Alexander says she was accustomed to walking around her cousin while he practiced. Coltrane was playing the alto saxophone then, when a new kind of jazz swept the country. Jazz critic Francis Davis is writing a biography of John Coltrane. He says the saxophonist was trying to come to grips with this new sound:

"Which we today identify as bebop, but they just thought of as modern jazz. And in a way, it is a continuum and everything, but if you are a young musician, suddenly, and you thought you had mastered pretty much everything, in your tone and a certain kind of swing, there was all this new harmonic language to learn."

Background music by Charlie Parker

The man to follow was Kansas City-native Charlie Parker, the alto saxophonist who attracted the adoration of young musicians like Coltrane. Francis Davis says he's heard a practice tape of Coltrane while he still in the Navy, trying to play like Parker.

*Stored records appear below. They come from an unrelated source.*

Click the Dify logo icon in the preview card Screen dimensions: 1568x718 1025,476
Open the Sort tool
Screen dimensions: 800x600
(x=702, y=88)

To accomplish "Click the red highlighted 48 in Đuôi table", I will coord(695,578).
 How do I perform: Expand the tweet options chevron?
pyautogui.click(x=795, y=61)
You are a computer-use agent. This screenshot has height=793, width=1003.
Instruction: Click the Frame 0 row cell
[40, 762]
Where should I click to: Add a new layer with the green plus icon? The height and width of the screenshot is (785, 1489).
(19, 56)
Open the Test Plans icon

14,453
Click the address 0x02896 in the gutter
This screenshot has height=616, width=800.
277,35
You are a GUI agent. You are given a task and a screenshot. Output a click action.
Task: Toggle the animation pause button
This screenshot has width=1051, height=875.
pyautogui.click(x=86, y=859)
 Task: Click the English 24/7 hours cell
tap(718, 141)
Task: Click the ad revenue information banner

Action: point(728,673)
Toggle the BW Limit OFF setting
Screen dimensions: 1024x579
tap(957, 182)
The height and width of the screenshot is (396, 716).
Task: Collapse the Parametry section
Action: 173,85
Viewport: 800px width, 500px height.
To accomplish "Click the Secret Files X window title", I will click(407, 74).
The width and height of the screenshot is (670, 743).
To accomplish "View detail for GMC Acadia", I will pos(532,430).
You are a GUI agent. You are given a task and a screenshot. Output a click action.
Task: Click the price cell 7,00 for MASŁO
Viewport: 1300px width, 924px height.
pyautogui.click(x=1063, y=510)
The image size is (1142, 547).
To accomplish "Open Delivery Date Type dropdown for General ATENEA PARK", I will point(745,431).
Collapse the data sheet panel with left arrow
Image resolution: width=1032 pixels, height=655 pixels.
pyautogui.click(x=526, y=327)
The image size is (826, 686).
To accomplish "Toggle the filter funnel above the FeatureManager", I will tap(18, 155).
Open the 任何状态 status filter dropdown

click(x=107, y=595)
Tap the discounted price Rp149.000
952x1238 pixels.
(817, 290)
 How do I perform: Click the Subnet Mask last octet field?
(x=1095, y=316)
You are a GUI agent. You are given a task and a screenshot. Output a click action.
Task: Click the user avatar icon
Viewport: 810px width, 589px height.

Davis says it wasn't going very well:

"You might be able to listen to Charlie Parker and if you're already studying an instrument or studying music you might be able to recognize on some level what he's doing... to execute it is a whole other thing. So, there is no way you can listen to this early tape of Coltrane and think that he would ever become that mighty."

Coltrane was often on the road in the late 40s and early 50s, but Philadelphia was his home base. He toured with local R&B and jazz bands, led by Joe Webb, Jimmy Heath, and Eddie "Cleanhead" Vinson. Coltrane was doing well enough to buy his mother a house in Philadelphia's Strawberry Mansion neighborhood in 1952. Around this time, Coltrane switched from alto to tenor saxophone. At the same time, says Francis Davis, he began studying with Philly native Dennis Sandole, a jazz guitarist and harmonic guru:

"As Dennis put it because he was a very South Philly guy...you studied harmony and you got into dissonance...by which he meant dissonance. And there were other people like that around Philadelphia, too... who had like this amazing knowledge... Coltrane was around all this."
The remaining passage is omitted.